Goal of the exercise
Every entry needs to be duplicated exactly.

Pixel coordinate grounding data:
───
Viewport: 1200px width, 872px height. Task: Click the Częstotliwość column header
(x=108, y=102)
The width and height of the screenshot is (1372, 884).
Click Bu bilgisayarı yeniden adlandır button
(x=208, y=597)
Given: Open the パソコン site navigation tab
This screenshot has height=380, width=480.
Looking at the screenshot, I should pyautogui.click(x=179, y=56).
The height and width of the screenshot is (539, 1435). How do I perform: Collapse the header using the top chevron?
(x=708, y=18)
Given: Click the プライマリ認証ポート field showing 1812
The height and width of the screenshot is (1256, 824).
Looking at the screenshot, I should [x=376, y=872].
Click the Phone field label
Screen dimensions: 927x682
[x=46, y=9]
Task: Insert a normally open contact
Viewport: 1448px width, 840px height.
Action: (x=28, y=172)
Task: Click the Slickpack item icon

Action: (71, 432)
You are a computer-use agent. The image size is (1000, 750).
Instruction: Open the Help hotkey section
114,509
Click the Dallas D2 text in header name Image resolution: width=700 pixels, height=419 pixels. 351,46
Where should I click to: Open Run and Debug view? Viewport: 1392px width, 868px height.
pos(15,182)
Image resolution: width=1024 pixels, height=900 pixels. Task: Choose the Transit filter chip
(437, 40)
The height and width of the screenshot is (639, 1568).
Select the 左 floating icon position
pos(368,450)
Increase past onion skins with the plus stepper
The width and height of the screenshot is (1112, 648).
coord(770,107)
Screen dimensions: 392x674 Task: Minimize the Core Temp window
───
Exercise solution
Viewport: 1200px width, 872px height. Task: Click the Częstotliwość column header
(x=108, y=102)
The width and height of the screenshot is (1372, 884).
Click Bu bilgisayarı yeniden adlandır button
(x=208, y=597)
Given: Open the パソコン site navigation tab
This screenshot has height=380, width=480.
Looking at the screenshot, I should pyautogui.click(x=179, y=56).
The height and width of the screenshot is (539, 1435). How do I perform: Collapse the header using the top chevron?
(x=708, y=18)
Given: Click the プライマリ認証ポート field showing 1812
The height and width of the screenshot is (1256, 824).
Looking at the screenshot, I should [x=376, y=872].
Click the Phone field label
Screen dimensions: 927x682
[x=46, y=9]
Task: Insert a normally open contact
Viewport: 1448px width, 840px height.
Action: (x=28, y=172)
Task: Click the Slickpack item icon

Action: (71, 432)
You are a computer-use agent. The image size is (1000, 750).
Instruction: Open the Help hotkey section
114,509
Click the Dallas D2 text in header name Image resolution: width=700 pixels, height=419 pixels. 351,46
Where should I click to: Open Run and Debug view? Viewport: 1392px width, 868px height.
pos(15,182)
Image resolution: width=1024 pixels, height=900 pixels. Task: Choose the Transit filter chip
(437, 40)
The height and width of the screenshot is (639, 1568).
Select the 左 floating icon position
pos(368,450)
Increase past onion skins with the plus stepper
The width and height of the screenshot is (1112, 648).
coord(770,107)
Screen dimensions: 392x674 Task: Minimize the Core Temp window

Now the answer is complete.